1. The rate of the number of investments is not slowing down
The first six weeks of 2016 have brought us 80 investments into Nordic startups already, comfortably surpassing the 55 investments that the first quarter of 2015 saw, despite only being halfway through Q1 2016. If this rate of investment was maintained then 2016 would see 640 investments in Nordic startups, compared to the total of 339 in 2015.
Not only do the first six weeks show that the rate of investment is not slowing down, it is in fact slightly faster, with 2016 currently projecting a 88.79% growth rate for the number of investments, compared to the 87.29% we saw in 2015, demonstrating that despite the impressive number of Nordic startups in 2015, we’ve likely not seen this peak yet.
2. There will be fewer ‘monster’ rounds
At this point of 2015, we’d already seen a $98 million round for Verne Global and $40 million for Saltside. In contrast, so far in 2016, Vivino’s $25 million is the largest round. Now, although six weeks is a very small sample for something of this kind, there are enough pointers to suggest that we will see fewer larger rounds in 2016, with only 4 $10 million+ rounds in the first six weeks of 2016 (compared to 6 in 2015). And of the $10 million+ rounds, the median so far in 2016 is $14.55 million compared to 2015’s $22 million.
3. The amount of capital invested will level out
The first six weeks of 2016 have so far seen a total of $166.86 million find its way to Nordic startups. Following this rate of investment, 2016 would see a total of $1.33 billion invested. However, taking into consideration the practically inevitable $500 million Spotify round (as 2015 also benefitted from) then the total amount for the year would end up at around $1.83 billion, almost identical to 2015’s $1.82 billion. So, despite the number of investments continuing to increase, the amount doesn’t look like it will increase by much. This is due to the majority of the increased investments happening at pre-seed and seed, and the fewer larger rounds we expect to see in 2016 as we touched on above. And this point is best demonstrated by the below chart, with the first 6 weeks of 2015 seeing significantly more investment than 2016, despite only having 25 investments compared to 2016’s 80.

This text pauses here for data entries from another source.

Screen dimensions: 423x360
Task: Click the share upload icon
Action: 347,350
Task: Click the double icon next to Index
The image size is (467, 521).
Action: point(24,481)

4. Other cities in Sweden set to profit from increased investment
There’s no doubting that Stockholm is the dominant hub of the Swedish scene, with 83.4% of the amount invested in Sweden in 2015 going to the capital’s startups. However, in 2016 there are signs that other cities in Sweden could be set to profit further from the increased attention and investment into the country’s startups. When we look at where the investments in Sweden have been made so far in 2016, ‘only’ 62.86% of the number of investments have been made in Stockholm. The cities particularly benefitting from an increased number of investments in 2016 so far are Gothernburg (17.14 of the Swedish investments) and Malmo (14.29% of the Swedish investments), it will be worth keeping an eye on these cities throughout 2016 to see if there is a small shift as to where the capital gets dispersed in Sweden or whether the year has just seen a strong start from these places.

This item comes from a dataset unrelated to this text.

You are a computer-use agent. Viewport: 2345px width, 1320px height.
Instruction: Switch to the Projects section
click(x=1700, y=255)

5. Fintech is the new darling of the Nordic startup scene
After pushing gaming, enterprise SaaS and health and wellness aside to be the beneficiary of the the largest number of investments in 2015, the first six weeks show that Fintech is set to dominate the investments again in 2016, and it is now well established as the new darling of the Nordic startup scene. The first six weeks of 2016 have seen 8 Nordic fintech startups pick up investment, comfortably more than any other vertical, and at a rate that projects 64 Nordic fintech investments in 2016, nearly triple 2015’s 23.